Nel 1318 il paese si assoggettò spontaneamente ad Ascoli e con alterne vicende durante le lotte tra questa città e quella di Fermo, Rotella fu sempre comunque ai margini degli scontri più aspri che, tra l'altro, portarono sotto la giurisdizione ascolana anche il castello di Rovetino, già posseduto dai Varano. Nel 1586 Rotella viene aggregata da Sisto V al Presidato di Montalto. La storia seguente segue le sorti dello Stato Pontificio nelle Marche. Si segnalano un'aspra resistenza all'invasione napoleonica che portò alla ricostituzione delle mura paesane tutt'attorno a quello che restava dell'antico paese. Infatti, il 16 marzo 1775,

Rotella aveva subito un evento che ne ha trasformato per sempre la propria struttura e forma.
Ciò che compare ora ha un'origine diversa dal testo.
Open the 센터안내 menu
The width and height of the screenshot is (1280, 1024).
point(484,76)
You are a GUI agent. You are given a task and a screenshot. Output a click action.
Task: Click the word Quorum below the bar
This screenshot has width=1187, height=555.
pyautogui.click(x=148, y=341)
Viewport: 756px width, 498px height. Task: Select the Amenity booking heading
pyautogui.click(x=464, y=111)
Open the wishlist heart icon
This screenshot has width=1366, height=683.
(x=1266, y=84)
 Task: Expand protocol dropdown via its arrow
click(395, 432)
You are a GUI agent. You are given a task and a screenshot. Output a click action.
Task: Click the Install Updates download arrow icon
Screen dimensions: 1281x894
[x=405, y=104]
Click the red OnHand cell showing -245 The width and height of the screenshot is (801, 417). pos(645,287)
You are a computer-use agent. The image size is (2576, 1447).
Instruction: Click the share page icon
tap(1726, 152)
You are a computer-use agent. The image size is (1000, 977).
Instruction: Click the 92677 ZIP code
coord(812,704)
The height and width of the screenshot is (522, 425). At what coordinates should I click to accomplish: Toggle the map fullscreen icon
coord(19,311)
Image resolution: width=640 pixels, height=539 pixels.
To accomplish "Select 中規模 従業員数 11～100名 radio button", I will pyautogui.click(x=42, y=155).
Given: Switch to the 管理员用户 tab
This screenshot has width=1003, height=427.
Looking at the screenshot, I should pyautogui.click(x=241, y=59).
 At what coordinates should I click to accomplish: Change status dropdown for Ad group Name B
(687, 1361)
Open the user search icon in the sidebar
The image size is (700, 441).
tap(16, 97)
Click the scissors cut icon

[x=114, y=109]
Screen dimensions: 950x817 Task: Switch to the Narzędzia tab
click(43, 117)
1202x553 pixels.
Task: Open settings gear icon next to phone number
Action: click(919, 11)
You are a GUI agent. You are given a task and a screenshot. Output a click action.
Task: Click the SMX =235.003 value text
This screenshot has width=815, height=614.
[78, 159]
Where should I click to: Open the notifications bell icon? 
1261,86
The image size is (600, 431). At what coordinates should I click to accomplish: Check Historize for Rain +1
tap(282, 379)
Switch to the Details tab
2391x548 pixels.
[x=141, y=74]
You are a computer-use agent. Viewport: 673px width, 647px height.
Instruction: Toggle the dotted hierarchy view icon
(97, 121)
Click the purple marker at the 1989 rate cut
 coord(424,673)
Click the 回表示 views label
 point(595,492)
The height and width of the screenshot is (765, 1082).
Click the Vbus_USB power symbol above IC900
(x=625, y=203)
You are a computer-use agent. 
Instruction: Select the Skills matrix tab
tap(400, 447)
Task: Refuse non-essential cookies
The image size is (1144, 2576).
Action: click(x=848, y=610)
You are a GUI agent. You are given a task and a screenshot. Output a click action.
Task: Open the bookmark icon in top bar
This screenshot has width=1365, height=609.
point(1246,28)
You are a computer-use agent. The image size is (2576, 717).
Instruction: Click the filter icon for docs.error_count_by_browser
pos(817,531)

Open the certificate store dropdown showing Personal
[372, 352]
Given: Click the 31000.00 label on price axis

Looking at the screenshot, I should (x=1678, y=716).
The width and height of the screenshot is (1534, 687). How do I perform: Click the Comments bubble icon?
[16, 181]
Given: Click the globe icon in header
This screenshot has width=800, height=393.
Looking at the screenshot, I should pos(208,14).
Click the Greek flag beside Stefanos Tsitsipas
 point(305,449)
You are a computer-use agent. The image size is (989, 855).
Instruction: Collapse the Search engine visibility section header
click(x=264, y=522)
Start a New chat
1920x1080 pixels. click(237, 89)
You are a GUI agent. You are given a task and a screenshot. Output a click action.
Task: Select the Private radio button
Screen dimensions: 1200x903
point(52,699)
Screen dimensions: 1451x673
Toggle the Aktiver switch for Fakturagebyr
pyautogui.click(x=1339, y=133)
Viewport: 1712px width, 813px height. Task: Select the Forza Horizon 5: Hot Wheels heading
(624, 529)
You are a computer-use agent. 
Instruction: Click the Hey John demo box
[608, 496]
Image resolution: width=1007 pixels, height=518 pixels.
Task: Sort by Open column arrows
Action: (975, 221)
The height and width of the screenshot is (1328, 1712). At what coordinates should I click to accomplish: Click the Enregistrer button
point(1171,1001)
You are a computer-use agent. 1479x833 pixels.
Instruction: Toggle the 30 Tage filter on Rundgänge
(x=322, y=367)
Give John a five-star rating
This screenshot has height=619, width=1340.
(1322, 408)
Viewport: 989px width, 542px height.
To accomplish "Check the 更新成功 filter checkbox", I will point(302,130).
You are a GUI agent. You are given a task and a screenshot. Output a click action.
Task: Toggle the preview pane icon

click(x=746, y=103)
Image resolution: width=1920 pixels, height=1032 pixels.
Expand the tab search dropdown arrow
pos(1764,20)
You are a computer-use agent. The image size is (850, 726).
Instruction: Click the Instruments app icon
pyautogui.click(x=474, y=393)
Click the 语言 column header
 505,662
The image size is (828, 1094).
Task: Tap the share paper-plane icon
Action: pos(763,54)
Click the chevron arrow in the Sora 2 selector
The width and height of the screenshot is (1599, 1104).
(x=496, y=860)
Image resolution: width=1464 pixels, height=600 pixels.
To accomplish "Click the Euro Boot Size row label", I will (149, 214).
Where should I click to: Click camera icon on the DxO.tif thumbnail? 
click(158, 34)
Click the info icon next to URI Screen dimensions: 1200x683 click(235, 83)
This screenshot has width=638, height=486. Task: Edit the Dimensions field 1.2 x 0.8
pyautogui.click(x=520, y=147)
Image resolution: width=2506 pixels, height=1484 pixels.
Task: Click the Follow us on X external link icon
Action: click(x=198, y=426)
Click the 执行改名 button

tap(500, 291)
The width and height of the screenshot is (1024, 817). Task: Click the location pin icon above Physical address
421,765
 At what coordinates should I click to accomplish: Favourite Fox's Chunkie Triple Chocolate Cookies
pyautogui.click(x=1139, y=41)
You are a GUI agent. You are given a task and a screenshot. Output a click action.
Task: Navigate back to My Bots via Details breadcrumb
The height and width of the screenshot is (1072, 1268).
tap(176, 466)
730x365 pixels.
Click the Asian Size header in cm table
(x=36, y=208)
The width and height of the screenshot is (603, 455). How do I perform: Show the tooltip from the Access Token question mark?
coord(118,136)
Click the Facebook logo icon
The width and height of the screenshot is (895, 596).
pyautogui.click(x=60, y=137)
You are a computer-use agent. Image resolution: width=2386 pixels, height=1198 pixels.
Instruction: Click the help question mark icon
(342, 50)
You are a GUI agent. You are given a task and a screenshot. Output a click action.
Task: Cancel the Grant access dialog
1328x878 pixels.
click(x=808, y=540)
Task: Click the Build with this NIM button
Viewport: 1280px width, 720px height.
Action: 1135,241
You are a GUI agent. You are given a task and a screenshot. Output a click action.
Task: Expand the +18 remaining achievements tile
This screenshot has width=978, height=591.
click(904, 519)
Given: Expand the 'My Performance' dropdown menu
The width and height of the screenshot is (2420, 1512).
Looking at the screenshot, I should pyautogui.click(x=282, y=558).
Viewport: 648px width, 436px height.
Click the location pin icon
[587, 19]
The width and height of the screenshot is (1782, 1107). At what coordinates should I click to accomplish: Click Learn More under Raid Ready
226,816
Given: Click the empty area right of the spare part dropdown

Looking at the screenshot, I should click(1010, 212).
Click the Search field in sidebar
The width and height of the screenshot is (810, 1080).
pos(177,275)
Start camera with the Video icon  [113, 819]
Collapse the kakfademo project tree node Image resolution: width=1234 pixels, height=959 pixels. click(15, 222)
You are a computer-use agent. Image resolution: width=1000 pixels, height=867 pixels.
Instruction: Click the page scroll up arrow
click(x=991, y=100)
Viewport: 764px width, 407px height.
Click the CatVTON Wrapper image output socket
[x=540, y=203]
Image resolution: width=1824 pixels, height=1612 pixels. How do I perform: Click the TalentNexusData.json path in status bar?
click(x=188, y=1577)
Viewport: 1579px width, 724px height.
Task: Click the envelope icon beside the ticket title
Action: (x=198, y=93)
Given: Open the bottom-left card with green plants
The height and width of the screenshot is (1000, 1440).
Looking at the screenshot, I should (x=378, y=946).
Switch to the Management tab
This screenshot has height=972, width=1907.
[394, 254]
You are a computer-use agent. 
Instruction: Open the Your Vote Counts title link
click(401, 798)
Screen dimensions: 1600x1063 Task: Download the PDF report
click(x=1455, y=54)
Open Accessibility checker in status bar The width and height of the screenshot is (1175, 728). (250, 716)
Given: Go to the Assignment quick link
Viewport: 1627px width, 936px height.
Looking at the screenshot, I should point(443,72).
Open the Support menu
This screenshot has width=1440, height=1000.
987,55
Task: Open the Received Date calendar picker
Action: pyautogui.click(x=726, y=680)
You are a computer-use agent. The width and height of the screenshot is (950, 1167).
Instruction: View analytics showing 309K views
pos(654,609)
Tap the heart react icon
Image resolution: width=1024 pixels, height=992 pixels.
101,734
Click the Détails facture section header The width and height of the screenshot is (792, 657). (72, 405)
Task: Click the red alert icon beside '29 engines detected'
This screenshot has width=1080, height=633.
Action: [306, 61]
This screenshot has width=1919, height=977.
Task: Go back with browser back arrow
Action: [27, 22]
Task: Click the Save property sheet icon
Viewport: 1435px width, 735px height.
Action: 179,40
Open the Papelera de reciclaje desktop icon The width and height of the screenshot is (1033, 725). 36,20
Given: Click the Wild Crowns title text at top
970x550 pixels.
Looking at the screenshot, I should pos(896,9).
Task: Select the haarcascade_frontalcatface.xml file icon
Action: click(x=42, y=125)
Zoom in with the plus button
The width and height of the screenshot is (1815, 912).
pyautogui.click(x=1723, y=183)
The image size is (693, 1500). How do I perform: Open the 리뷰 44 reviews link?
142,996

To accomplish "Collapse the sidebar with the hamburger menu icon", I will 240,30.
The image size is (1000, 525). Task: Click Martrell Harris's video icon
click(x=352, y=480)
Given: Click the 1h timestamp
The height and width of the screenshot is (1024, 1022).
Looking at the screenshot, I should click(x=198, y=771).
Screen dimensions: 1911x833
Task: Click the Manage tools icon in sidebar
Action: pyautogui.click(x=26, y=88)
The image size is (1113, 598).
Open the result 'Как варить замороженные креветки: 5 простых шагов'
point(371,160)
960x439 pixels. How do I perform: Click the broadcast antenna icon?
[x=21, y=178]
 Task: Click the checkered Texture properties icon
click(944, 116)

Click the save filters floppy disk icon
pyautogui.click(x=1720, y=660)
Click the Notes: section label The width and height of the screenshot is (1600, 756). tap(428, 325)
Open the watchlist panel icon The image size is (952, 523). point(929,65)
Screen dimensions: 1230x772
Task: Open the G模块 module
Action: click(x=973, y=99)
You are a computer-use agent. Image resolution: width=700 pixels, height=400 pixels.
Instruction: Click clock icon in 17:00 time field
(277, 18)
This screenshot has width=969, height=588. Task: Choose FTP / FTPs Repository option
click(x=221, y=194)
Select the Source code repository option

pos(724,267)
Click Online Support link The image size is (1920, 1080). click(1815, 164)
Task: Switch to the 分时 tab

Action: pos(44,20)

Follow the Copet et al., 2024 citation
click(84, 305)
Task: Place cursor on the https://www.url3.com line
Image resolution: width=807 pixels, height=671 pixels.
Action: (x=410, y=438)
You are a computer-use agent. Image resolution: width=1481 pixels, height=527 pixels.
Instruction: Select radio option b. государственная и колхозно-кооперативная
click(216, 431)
A seguito di abbondanti piogge, parte dell'abitato orientale franò per l'erosione operata dal torrente Oste. Scomparvero in una notte la chiesa di Santa Maria e l'antico monastero, una parte della piazza e del palazzo pretoriale e tutte le altre abitazioni ed orti che la racchiudevano. Rimase in piedi il solo campanile, che oggi è uno dei simboli del paese, fungendo ormai da più di due secoli da torre civica.

 




Il Marroncino dell'Ascensione

Sul versante nord del Monte Ascensione, nello specifico nel comune di Rotella si può gustare una varietà di castagna molto particolare: il marroncino dell’Ascensione. Appartenente alla famiglia delle Fagaceae, la Castanea sativa è una delle più importanti essenze forestali dell'Europa meridionale, in quanto ha riscosso, fin dall'antichità, l'interesse dell'uomo per i molteplici utilizzi.

Nell’economia della montagna ha avuto un ruolo fondamentale fino a pochi decenni fa, tanto che il castagno era chiamato “albero del pane” (già Senofonte lo definiva così nel IV sec a.C. e poi tardi anche Virgilio) perché i suoi frutti, le castagne, ricchi di amidi ma con pochi zuccheri, venivano arrostite o lessate e consumate da sole o per altre ricette. Inoltre, una volta essiccate e macinate dalle castagne si ricavava una farina dolce, altamente nutritiva, con cui si faceva un pane scuro e una speciale polenta che si abbinava a salumi e formaggi.

Dell’albero si adoperava non solo il frutto, ma anche le foglie e la corteccia. Nella medicina popolare infatti le foglie, come i frutti, sono dotate di proprietà medicinali astringenti e batteriostatiche. Il decotto era un rimedio contro gli spasmi della tosse convulsiva come la pertosse, e nelle malattie da raffreddamento come espettorante, nonché calmante nei disturbi del sistema nervoso. La corteccia, grazie all’alta percentuale di tannini, trovava ampio utilizzo come astringente per la dissenteria. Oggi per uso terapico si usano solo le gemme, le quali agiscono a livello linfatico con un’azione drenante.